Can you reproduce word for word the material starting at the line that contains "The width and" and ending at the line that contains "Expand the Leave call dropdown arrow", without the pictures?

ENTRIES -
::::

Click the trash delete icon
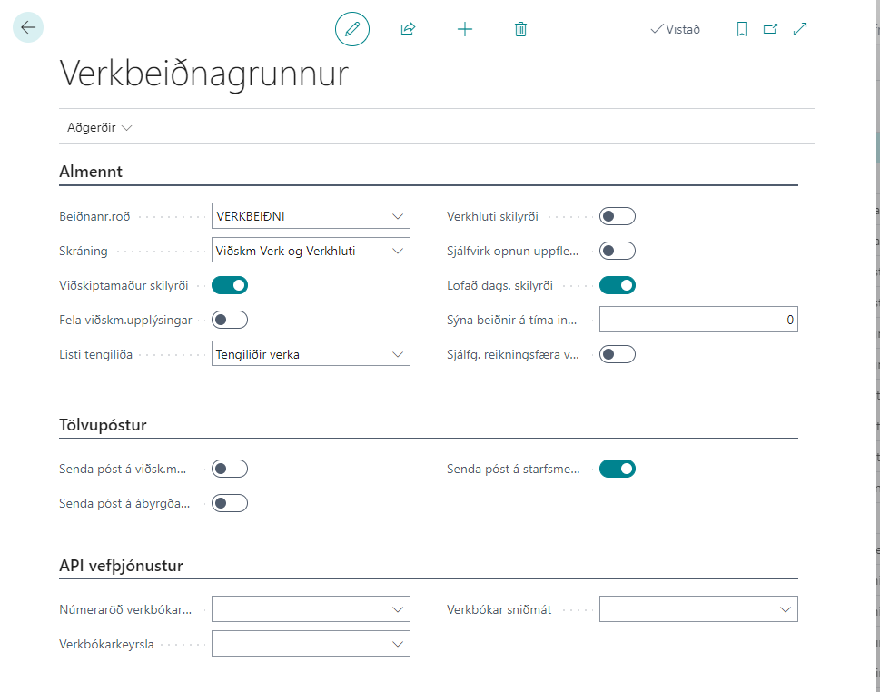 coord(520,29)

::::

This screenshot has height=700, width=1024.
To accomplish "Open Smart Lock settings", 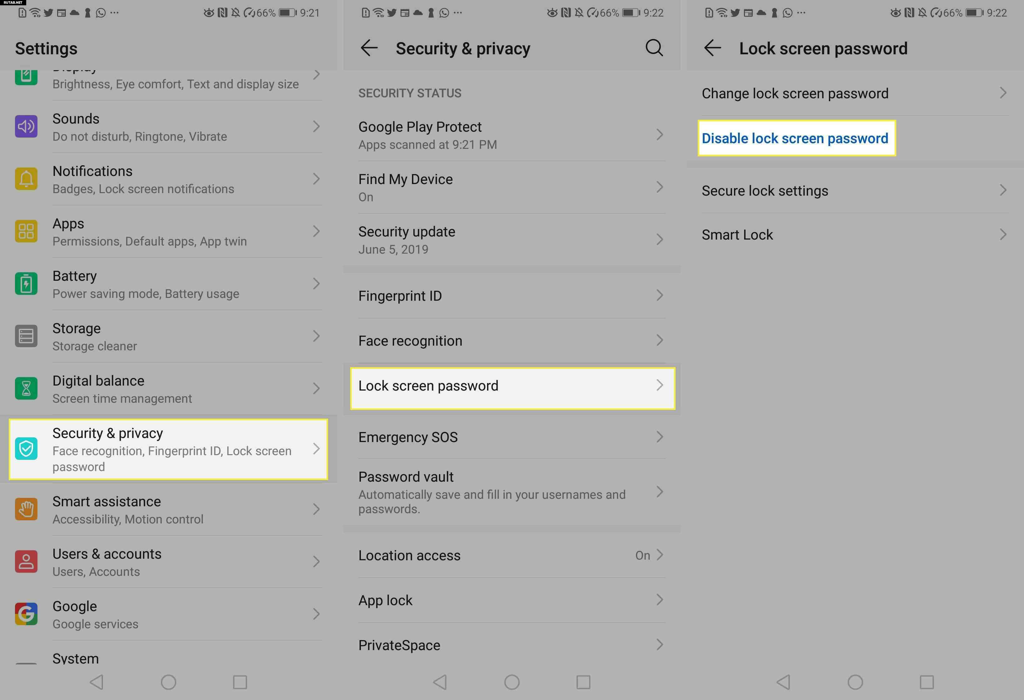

::::

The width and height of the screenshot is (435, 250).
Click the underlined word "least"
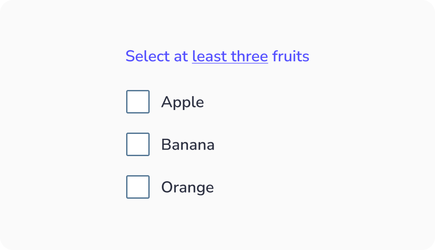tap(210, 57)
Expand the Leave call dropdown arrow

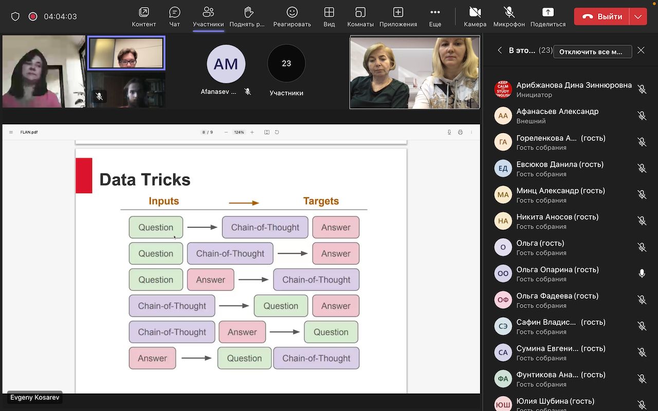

::::

RESPONSE TO THIS EXERCISE -
The width and height of the screenshot is (435, 250).
Click the underlined word "least"
tap(210, 57)
Expand the Leave call dropdown arrow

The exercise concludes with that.